1Student Research Committee, Semnan University of Medical Sciences, Semnan, I.R. Iran
21Student Research Committee, Semnan University of Medical Sciences, Semnan, I.R. Iran
32Epidemiology and Biostatistics Dept., Tehran University of Medical Sciences, Tehran, I.R. Iran
4Public Health Dept., Shahrekord University of Medical Sciences, Shahrekord, I.R. Iran
Background and aims: Depression is an affective (mood) disorder accompanied by the sense of disappointment, incompetence, sense of transgression, fear and sense of humility. Depression is the daily depressed-mood for two weeks. The aim of this study is analysis of the prevalence and effective factors on post-natal depression in women referring to Garmsar city health centers in 2015. Methods: This study is a descriptive and periodical study. The statistical population in this research includes the women who went to Garmsar city health centers during the second and third quarters in 2015, two months after their labor. The method of collecting data in this study was by census, and the data-collecting tool was Edinburg standard questionnaire for post-natal depression diagnosis. After collecting and re-controlling, the data were analyzed by SPSS 20 software package. Descriptive statistics (average and standard deviation) were used for describing the data. The analytical statistical tests (chi square and independent t-test) were used for the data analysis. Results: The findings showed that 40 out of 110 mothers were depressed (score of over 12), and the prevalence of post-natal depression mothers referred to Garmsar health centers was about 36%. The results indicated that there were no significant statistical relations between mother’s age, education, number of labor, types of childbirth, children’s sex, unwanted pregnancies, the history of sterility, and post-natal depression. Conclusion: Due to unpleasant effects of depression on the living qualities of mothers’ and the embryos’ and eventually the families, and due to its extensive prevalence in the city of Garmsar, precise identification of effective factors in emergence of this disorder seems to be essential. By awareness from its risk factors, some of the inevitable factors could be reduced or even confronted, and the relevant consequences can be reduced by timely and proper interventions.

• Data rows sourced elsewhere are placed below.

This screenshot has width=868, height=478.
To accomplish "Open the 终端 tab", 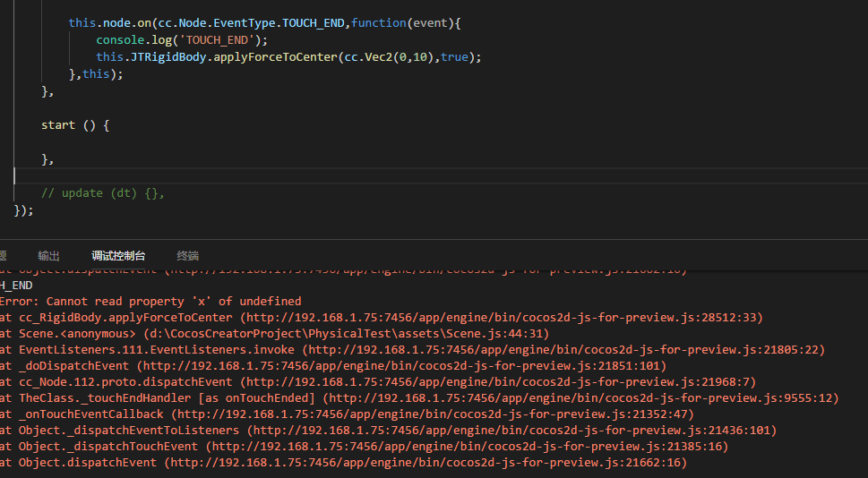I will (188, 256).
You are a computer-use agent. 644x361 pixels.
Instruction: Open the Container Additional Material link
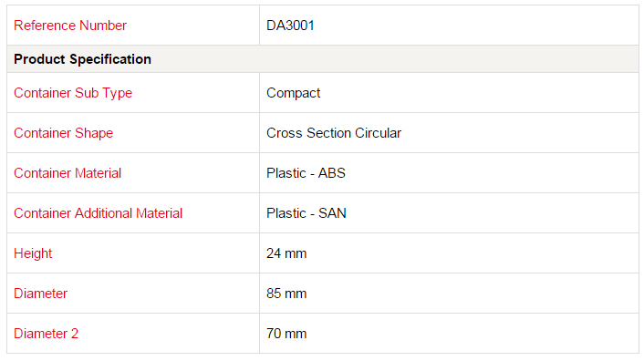point(98,213)
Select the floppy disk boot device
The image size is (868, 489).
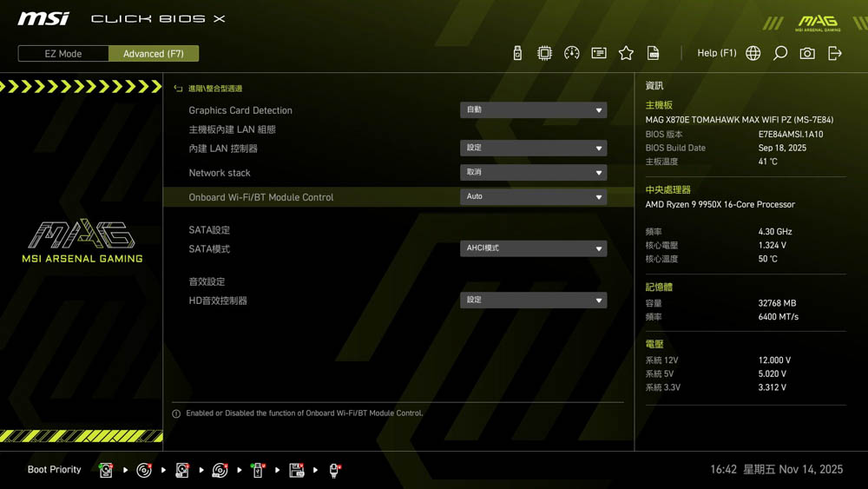click(296, 470)
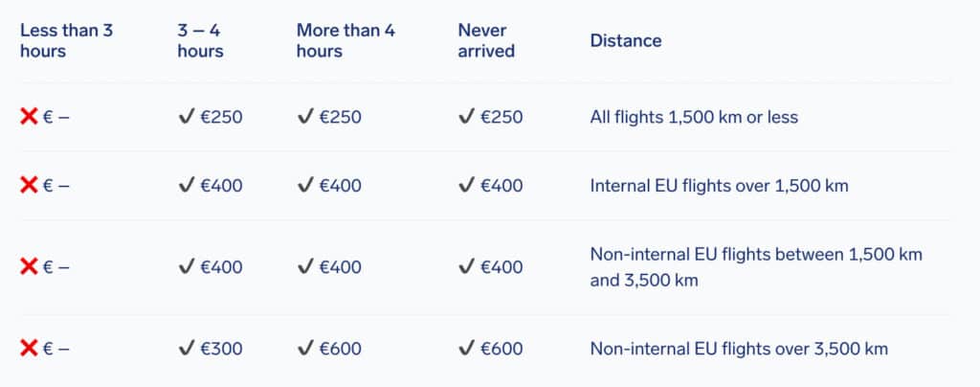
Task: Click the red X in the over 3,500 km non-internal row
Action: [x=29, y=349]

Depression is an affective (mood) disorder accompanied by the sense of disappointment, incompetence, sense of transgression, fear and sense of humility. Depression is the daily depressed-mood for two weeks.1,2 One of the most prevalent mental disorders in the world is the affective disorder, especially depression. Research shows that 30% of the people in the world suffer from depression during their lifetime, and men in this record have the risk of affections by about 10% during their life, but this rate is almost twice in women. In fact, the highest rate of depression occurs in women in the age range of 25-40, such that depression during productivity ages in women is twice or even three times the depression in men.2,3
According to W.H.O., this disorder will be the second leading factor for various diseases in 2020.4,5 Women’s life includes stages that leave deep effects on their being; consisting of pregnancy period and post-labor that are accompanied by very important physiologic and psychological changes that despite the pleasing sense of becoming a mother, it is sometimes accompanied by pathological changes. One of the most stressful periods in a woman’s life is her pregnancy period, and the intensity of the imposed stresses and pressures on a pregnant woman is the highest during the third trimester of pregnancy.6 interpersonal and family physical compatibilities are essential for coping with labor and successful conformity with pregnancy and labor. Extensive pressure and stresses are imposed on inexperienced mother; including disorders in normal and usual activities of pregnant women.7 One of the important periods with the highest possibility of risk in the emergence of various affective disorders, such as depression, distress and psychosis, is the pregnancy period. Post-natal depression is a clinical syndrome that is more intensive than post-natal distress, having higher effects on the families.8,9 Pregnancy affects mothers’ emotions and seriously causes short-term or long-term mental disorders, including depression, anxiety and post-impact stress disorders.10 One type of post-natal depression is major depression, and the existence of 5 signs regarding changing physiological orders indicating depression, the least of which is depressed temperament or reducing enthusiasm and pleasure in different activities. These signs should at least last for two weeks and start maximum four weeks after the labor. Regarding the epidemiological findings, researchers consider a three-month range after childbirth for post-natal depression.11 The most important post-natal affective disorder is depression that could be together with disorders in mother and family relations, possibly leading to irrecoverable damages in case of inattention and appropriate treatments.9,12,13
The aim of this study is determination of the causes of depression in women who had childbirth. The importance of that is in the effects that depressed mothers leave on their children and their futures. Moreover, such a study had never been done in Semnan province and the city of Garmsar. Thus, we decided to do this research indicating “Analysis of the prevalence and effective factors on post-natal depression in women referring to Garmsar city health centers in 2015.”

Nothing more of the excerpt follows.